Last month, the highest court in the nation unanimously sided with the IRS in Polselli v. Internal Revenue Service, solidifying the tax agency’s ability to ask for documents or financial records of those associated with a delinquent taxpayer without notifying that third party.
The decision reinforced the tax agency’s capacity to get information under wraps, experts say, and gives the IRS too much power and too few limits on how that information can be used.
“I think the concern would be that this allows the IRS to ultimately get access to information that purportedly is in connection with collecting taxes from taxpayer A, but then, inevitably, it is information about taxpayer B that wouldn’t have otherwise been available to the IRS,” Michael Sardar, tax controversy attorney and partner at Kostelanetz LLP, told Yahoo Finance.

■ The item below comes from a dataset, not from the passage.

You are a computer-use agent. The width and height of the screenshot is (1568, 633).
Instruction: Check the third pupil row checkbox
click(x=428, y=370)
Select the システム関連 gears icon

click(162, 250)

Trending: China using a secret base in Cuba to spy on U.S., Biden admin official confirms

Dry cleaner theory
Justice Ketanji Brown Jackson used the example of a dry cleaner to illustrate the potential extent of this law in the court brief. In summary, she offered the following.
Think about a delinquent taxpayer who frequents a mom-and-pop dry cleaner. If the IRS believes that financial records from the dry cleaner could help in tax collection, the agency could issue summons to the dry cleaner’s bank for years and years of financial statements without even notifying the shop owners.